Um dia esta gente que aguenta, come, cala, suporta, engole, morde os lábios, quebra. E quebra por dentro. Quebra contra si mesma. E aqueles pequenos e médios e medíocres ditadores locais que participam nesta dança um dia quebram porque chega a sua vez.

E quebrar este círculo vicioso é bem mais fácil que parece.

quarta-feira, fevereiro 16, 2011

hoje provavelmente dei a melhor aula da minha vida

e o que mais me contenta é que tenho a impressão de ter tocado a alma de dois ou três alunos(as) ...

foi o mais perto que estive, na minha existência, da magia, por um instante caminhei no cosmos...

há dias em que vale a pena estar vivo

segunda-feira, fevereiro 14, 2011

Hoje

o meu pai faria 80 anos. O que eu dava para poder estar com ele e para ele poder ver os netos em que florescem os valores que lhe eram tão queridos. Ou só para ele poder contar pela enésima vez uma qualquer história em que nos escancarávamos todos a rir. Ou só para estarmos. Porra que a dor nunca passa.

quarta-feira, janeiro 26, 2011

O uso de palavras

eu confesso que nestes tempos pós modernos relativistas fico fascinado pelo uso de determinados substantivos, adjectivos e adverbios que "entram" em uso sem que sejam objecto de escrutínio adequado sobre o seu significado e sobre o uso sintático apropriado. Estou aqui numa aula em que os alunos falam de uma palavra na moda. A "sustentabilidade" é uma das palavras sacro santas neste tempo.

Um dos argumentos é o da poupança energética e preservação dos recursos naturais. Mas com o preço do petróleo e da electricidade em escalada que outra alternativa existe senão gerar e procurar poupanças? O argumento do meio ambiente nomeadamente da qualidade do ar. Mas com o ar que respiramos, ide a Pequim... que alternativa senão melhorar o ar senão morremos todos com cancro nos pulmões? E o argumento da substituição do plástico por papel? E a redução de custos porque plástico é petróleo...

E a desmaterialização das facturas e comunicações dos Bancos e Utilities que manda por mail com assinatura digital a conta para pagar que o cliente imprime por conta dele....

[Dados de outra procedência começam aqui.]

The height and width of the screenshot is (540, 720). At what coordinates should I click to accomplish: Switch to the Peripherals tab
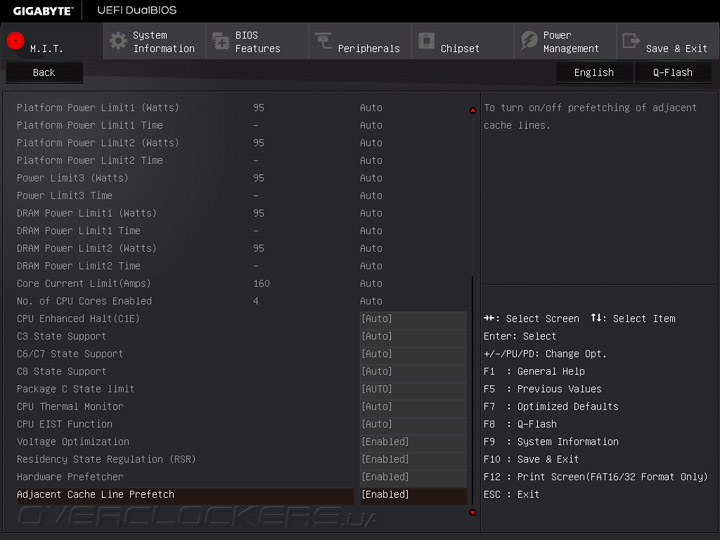368,48
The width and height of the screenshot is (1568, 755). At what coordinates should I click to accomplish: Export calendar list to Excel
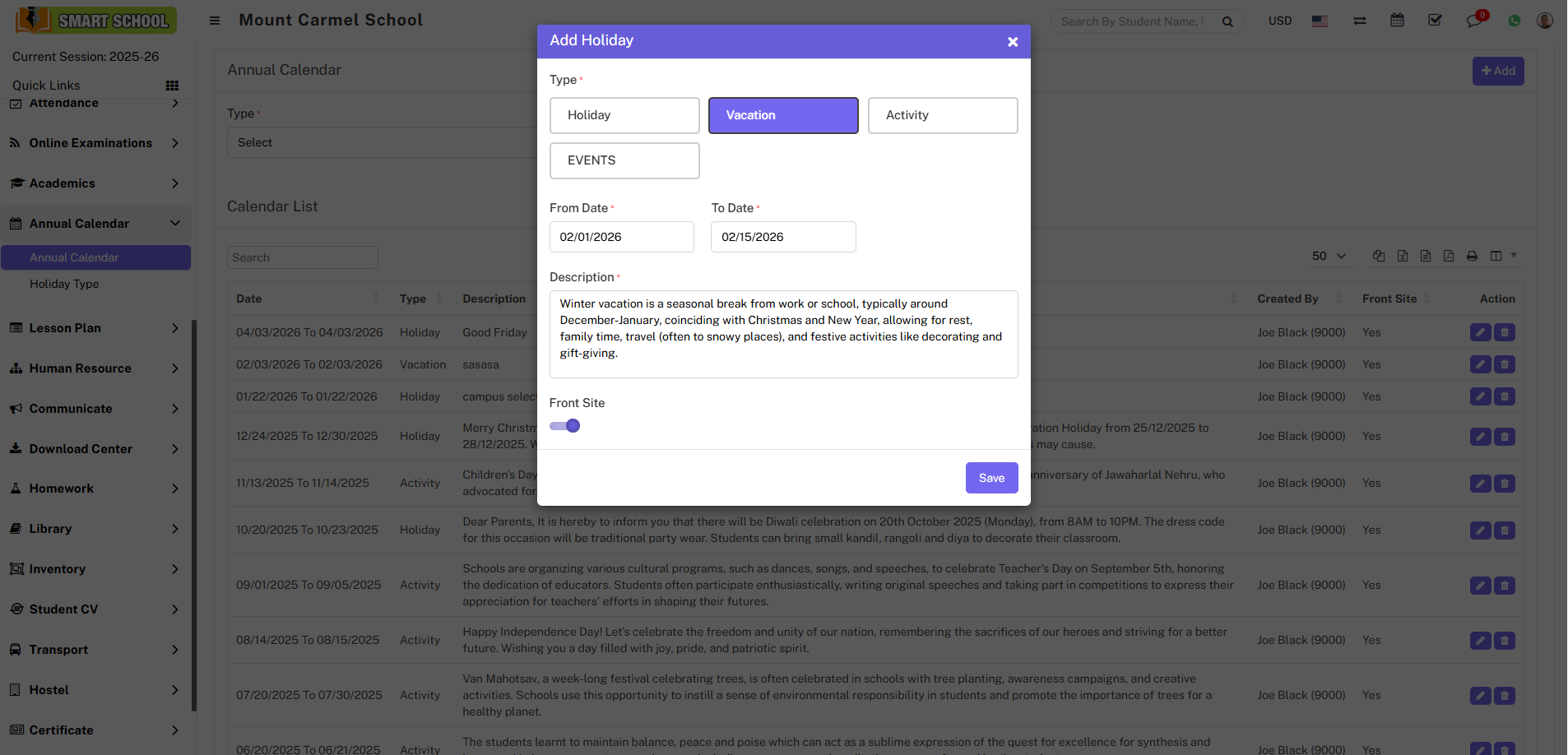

E o argumento de que a retórica é pop e cool e permite fornecer bons argumentos de venda que funcionam junto de algumas tribos mais "concerned".

Claro que isto é tudo cinismo meu.

quinta-feira, janeiro 13, 2011

Acostumamo-nos às tragédias

Terramotos, cheias, fogos, deslizamentos de terras, enxurradas, tsunamis. Parecem eventos quotidianos. De tal modo que ainda não exclamámos a nossa surpresa e lamento pelas vítimas de uma qualquer catástrofe na Austrália, eis que o Brasil nos manda péssimas notícias, que rapidamente são ultrapassadas por outro terramoto que faz notícia pela violência e número de mortos. E vamos ficando insensíveis. É apenas mais um episódio na longa história dos desafios à resistência humana. Entretanto as vítimas vão ficando esquecidas, como no Haiti, onde a desgraça se prolonga até se tornar um hábito. Uma "normalidade". Ao fim ao cabo não foi connosco. Nunca é connosco. Até ao dia.

Nestes momentos revela-se o melhor e o pior de nós. Há uns anos, em plena época de incêndios, andei pelo país com uns bombeiros. No Gavião fiquei impressionado por chefes de bombeiros que choravam, um bombeiro que gritava a sua raiva porque ao mesmo tempo que tentava em vão salvar uma casa e era acusado de inépcia por uma turba impotente, ululante e em busca de um bode expiatório à mão, a sua própria casa era consumida pelas chamas. Horas depois apareciam negociantes de forragens e rações para "ajudar" a alimentar o gado que ficara sem pastagens. O preço por grama "oferecido" era semelhante ao do quilo de garoupa.